Recently 2 vulnerabilities in Envoy <= 1.9 have been disclosed and caused a lot of chaos because of their direct impact on Istio. In this article, I would like to bring order to the chaos and shed more light on these two issues and how they were fixed.

What is Istio?

As cloud native architectures have become used at large scale its complexity has brought new problems and security issues that developers have never encountered before.
In order to tackle many of those problems, Lyft, Google, and IBM decided to collaborate and develop the Istio project.

In order to understand how Istio works, we need to go over two fundamental concepts

  • Service mesh – A service mesh is a network of containers that act as an infrastructure layer built to handle communication within a cluster.
    It can monitor the traffic, set restrictions and policies between microservices, optimize communication, and much more.

  • Envoy – Envoy in an open source CNCF project created by Lyft.
    As its name implies, it acts as a proxy server which runs alongside every pod.

Istio – Istio is an open-source service mesh, which provides monitoring, tracing, access control, security and more. Istio uses Envoy as a sidecar proxy, which means that Istio runs an Envoy proxy server on each pod. With the help of a preconfigured iptables rules, all communication to and from the pod is redirected through the Envoy server, which makes it the “gateway of the pod”.

With multiple pods, this architecture becomes a service mesh and all of the communication in the cluster is transfer only between Envoys, which are managed by Istio.

Security on Istio

Istio has a lot of features like tracing, monitoring, and logging but in this article, we
will primarily focus on its security features which are:

Traffic encryption: The traffic inside the service mesh can be encrypted.
Identity-based authentication: At the beginning of a service-to-service communication, the two parties must exchange credentials with their identity information for mutual authentication purposes.
Authorization: Which is built on Kubernetes role-based access control (RBAC) and provides access control for the services in the mesh based on multiple attributes such as IP, port, or even HTTP headers.


Envoy can enforce an access control policy by a lot of attributes, one of them is by HTTP headers.
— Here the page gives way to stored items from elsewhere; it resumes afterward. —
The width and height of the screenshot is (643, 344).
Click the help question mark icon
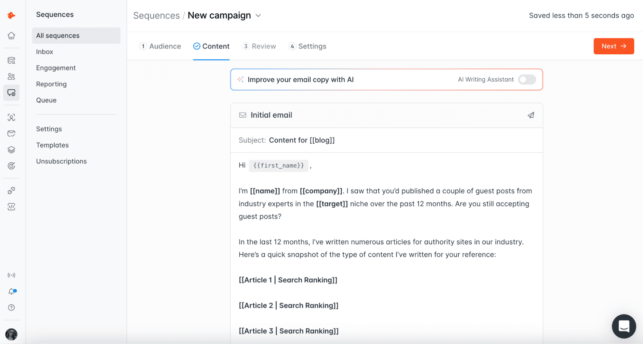11,308
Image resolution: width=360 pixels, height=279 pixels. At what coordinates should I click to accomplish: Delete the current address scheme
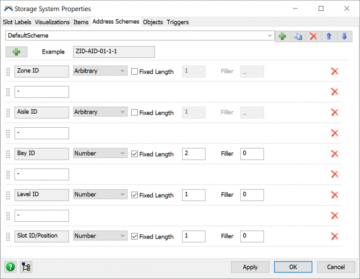tap(313, 36)
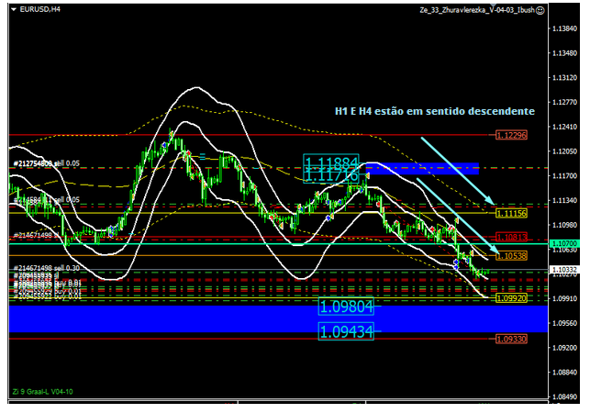Select the 1.10538 level label

point(510,256)
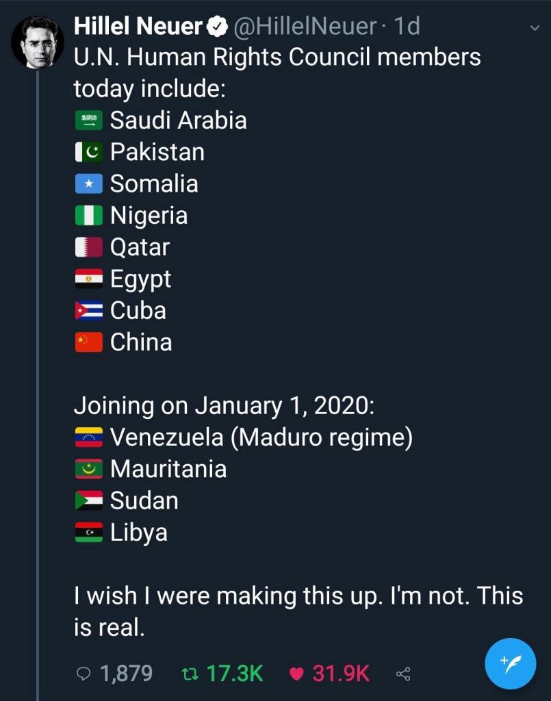Open the @HillelNeuer handle link

tap(305, 26)
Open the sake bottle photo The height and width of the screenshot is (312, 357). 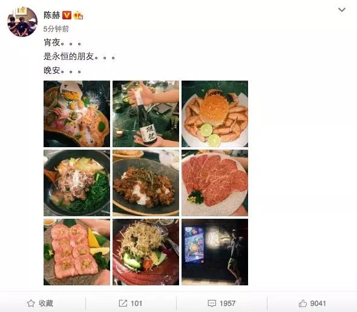146,114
For example, we can set a policy that denies requests if the content-type equals to “application/javascript”.

The vulnerability that was discovered was that Envoy didn’t sanitize NULLs, which means that if an attacker would try to access an HTTP server, for example, with a crafted request where content-type is set to “application/javascript\0x00” then Envoy will forward the request to the HTTP server with the null terminator. Because the request is acceptable, when the request reaches the HTTP server, it may incorrectly treat the content-type as “application/javascript”.
More technical information can be found at –


Another attribute that Envoy can use in order to set access control rules is URL.
For example, we can set a policy that denies access to /secret.txt on our HTTP web server.

The vulnerability that was discovered was that Envoy didn’t sanitize URLs, which means that if an attacker will try to access the HTTP server with the URL /public/../secret.txt, then Envoy will forward the request to the HTTP server who will return /secret.txt.
More technical information can be found at –


There is a big danger in those vulnerabilities because by exploiting them, an attacker can bypass some access control policies and access places he should not be able to.
This can compromise sensitive data or even help him to escalate his attack.
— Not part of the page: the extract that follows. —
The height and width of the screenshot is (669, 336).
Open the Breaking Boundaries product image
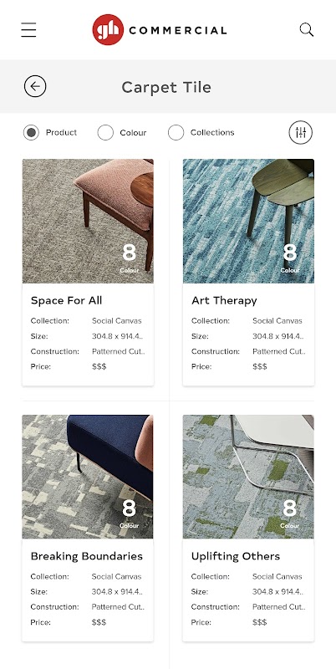click(88, 477)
Consider the following two scenarios, for example:

  1. From inside of the cluster: If an attacker has already taken over one container in the cluster, he would be able to access pages on a server within the cluster which he is normally not allowed to. He could potentially get sensitive information or, worse, do things like interacting with a forbidden administrative API endpoint.
  2. From outside of the cluster: An attacker would be able to access normally forbidden URLs on a web server that is externally published through the ingress controller.

How to protect your cluster from those threats?

Envoy released version 1.9.1, which includes security fixes for those problems, and simultaneously Istio released 2 new versions with the security fixes which includes the new Envoy version.

For Istio 1.1.x deployments: Update to Istio 1.1.2.
For Istio 1.0.x deployments: Update to Istio 1.0.7.